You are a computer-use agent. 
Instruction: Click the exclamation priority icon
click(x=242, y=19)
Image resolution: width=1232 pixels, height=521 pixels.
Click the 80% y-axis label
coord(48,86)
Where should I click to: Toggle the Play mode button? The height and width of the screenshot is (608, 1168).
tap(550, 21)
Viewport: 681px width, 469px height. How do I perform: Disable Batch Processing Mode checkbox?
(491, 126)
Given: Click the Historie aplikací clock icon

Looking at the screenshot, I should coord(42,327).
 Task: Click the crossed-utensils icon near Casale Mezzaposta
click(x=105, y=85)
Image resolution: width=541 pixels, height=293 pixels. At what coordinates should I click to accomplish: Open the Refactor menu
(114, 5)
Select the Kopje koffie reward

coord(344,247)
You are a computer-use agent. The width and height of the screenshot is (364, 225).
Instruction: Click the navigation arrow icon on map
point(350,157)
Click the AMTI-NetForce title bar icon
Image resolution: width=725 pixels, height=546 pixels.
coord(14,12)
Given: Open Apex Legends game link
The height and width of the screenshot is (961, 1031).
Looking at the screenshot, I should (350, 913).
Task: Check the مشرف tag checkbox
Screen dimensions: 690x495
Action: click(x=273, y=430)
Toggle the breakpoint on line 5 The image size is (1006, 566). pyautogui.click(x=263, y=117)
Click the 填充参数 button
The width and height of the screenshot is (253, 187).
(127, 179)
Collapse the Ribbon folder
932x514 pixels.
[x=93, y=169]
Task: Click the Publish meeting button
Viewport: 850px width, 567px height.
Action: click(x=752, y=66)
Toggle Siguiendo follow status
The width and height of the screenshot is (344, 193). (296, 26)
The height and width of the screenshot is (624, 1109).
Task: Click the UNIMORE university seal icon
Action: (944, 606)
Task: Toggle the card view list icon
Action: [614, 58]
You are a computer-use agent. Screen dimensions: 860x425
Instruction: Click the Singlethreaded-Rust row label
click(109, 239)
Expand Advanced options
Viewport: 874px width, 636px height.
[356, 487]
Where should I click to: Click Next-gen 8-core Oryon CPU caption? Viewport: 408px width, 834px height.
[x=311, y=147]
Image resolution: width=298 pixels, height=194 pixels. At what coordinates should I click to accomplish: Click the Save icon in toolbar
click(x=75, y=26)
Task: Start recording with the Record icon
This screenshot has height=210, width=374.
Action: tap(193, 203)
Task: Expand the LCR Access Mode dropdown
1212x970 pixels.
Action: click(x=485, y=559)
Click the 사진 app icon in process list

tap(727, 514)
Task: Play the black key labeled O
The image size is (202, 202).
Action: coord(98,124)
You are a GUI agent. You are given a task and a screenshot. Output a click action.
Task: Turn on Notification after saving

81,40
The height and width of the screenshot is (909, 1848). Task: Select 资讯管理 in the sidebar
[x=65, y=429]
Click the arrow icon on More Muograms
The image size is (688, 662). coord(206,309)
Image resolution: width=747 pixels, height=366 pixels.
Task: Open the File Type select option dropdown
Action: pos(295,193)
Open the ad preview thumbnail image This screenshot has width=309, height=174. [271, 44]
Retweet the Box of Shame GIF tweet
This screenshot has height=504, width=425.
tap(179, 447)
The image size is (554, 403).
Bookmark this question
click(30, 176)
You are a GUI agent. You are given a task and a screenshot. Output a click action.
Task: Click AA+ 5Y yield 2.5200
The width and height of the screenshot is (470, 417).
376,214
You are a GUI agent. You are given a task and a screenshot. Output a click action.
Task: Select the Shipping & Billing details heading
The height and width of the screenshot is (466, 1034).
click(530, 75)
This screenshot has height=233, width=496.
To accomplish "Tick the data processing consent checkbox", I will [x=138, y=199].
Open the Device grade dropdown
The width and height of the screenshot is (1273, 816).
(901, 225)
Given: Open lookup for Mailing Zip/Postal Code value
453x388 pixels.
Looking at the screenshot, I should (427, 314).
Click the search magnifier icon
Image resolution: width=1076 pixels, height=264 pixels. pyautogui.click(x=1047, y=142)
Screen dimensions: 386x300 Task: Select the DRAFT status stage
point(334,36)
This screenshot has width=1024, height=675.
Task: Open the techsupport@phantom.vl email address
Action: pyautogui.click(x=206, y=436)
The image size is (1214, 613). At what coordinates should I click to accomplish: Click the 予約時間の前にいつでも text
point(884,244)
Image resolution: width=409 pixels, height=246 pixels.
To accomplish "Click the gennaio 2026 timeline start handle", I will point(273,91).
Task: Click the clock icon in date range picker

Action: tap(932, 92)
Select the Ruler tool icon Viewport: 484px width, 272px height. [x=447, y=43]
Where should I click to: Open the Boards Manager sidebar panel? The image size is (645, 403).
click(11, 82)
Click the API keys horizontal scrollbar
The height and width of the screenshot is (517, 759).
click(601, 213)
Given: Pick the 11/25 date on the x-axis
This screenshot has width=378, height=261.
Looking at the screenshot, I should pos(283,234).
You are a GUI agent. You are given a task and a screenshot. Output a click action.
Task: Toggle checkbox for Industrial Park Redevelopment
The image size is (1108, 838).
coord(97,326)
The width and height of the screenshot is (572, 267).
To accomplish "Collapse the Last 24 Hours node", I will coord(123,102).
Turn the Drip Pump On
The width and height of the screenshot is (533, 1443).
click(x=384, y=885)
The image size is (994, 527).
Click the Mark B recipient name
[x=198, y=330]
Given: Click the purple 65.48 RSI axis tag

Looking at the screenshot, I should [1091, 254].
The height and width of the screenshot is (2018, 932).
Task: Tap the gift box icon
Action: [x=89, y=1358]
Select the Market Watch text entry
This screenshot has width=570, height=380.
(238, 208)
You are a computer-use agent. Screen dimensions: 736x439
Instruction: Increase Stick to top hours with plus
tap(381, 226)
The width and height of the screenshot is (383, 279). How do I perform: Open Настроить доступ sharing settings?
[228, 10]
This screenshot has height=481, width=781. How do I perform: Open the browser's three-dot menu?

________________

> [PROMPT]: Render the part of the listing above that opens with the line containing "The image size is (1214, 613)." and closes with the line containing "coord(97,326)" as a numbered list, leaving out blank lines.

> [TASK ANSWER]:
1. The image size is (1214, 613). At what coordinates should I click to accomplish: Click the 予約時間の前にいつでも text
2. point(884,244)
3. Image resolution: width=409 pixels, height=246 pixels.
4. To accomplish "Click the gennaio 2026 timeline start handle", I will point(273,91).
5. Task: Click the clock icon in date range picker
6. Action: tap(932, 92)
7. Select the Ruler tool icon Viewport: 484px width, 272px height. [x=447, y=43]
8. Where should I click to: Open the Boards Manager sidebar panel? The image size is (645, 403).
9. click(11, 82)
10. Click the API keys horizontal scrollbar
11. The height and width of the screenshot is (517, 759).
12. click(601, 213)
13. Given: Pick the 11/25 date on the x-axis
14. This screenshot has width=378, height=261.
15. Looking at the screenshot, I should pos(283,234).
16. You are a GUI agent. You are given a task and a screenshot. Output a click action.
17. Task: Toggle checkbox for Industrial Park Redevelopment
18. The image size is (1108, 838).
19. coord(97,326)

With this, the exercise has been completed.